** Work item **
Among the entries below, find every line that has "button" and pull it out.

(Dataset entries)

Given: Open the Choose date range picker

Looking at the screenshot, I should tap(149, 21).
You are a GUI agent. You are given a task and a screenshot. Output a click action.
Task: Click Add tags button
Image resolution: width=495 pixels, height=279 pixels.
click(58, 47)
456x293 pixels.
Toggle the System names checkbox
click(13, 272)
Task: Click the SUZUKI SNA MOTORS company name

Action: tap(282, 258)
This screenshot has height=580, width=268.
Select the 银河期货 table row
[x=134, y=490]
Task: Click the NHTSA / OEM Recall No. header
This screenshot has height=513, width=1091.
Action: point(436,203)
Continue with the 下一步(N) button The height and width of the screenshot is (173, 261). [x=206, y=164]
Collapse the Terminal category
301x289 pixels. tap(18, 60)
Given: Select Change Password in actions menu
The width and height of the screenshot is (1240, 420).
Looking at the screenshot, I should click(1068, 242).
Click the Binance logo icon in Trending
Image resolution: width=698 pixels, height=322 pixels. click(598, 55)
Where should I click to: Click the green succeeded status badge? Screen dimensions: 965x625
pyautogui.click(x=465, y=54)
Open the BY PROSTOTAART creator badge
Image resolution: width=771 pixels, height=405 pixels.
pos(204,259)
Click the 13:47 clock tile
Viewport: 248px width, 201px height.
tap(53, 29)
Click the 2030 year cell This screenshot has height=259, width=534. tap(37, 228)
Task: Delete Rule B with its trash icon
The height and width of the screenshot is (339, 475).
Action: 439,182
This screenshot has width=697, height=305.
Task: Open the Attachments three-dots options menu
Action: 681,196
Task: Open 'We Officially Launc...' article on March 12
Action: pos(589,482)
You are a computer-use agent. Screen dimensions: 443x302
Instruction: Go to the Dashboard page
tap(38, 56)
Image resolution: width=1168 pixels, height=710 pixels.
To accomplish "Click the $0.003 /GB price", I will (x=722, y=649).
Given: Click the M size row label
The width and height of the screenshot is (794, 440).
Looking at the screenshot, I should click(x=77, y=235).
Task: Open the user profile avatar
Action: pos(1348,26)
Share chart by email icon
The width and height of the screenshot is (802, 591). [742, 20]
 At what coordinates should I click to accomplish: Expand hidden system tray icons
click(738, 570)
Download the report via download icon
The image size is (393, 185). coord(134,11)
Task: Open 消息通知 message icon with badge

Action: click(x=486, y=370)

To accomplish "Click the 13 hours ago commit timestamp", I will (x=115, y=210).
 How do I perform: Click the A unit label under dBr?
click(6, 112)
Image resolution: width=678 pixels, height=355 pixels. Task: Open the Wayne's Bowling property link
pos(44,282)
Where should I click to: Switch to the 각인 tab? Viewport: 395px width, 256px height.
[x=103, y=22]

** Exercise solution **
Task: Click Add tags button
Continue with the 下一步(N) button The height and width of the screenshot is (173, 261). [x=206, y=164]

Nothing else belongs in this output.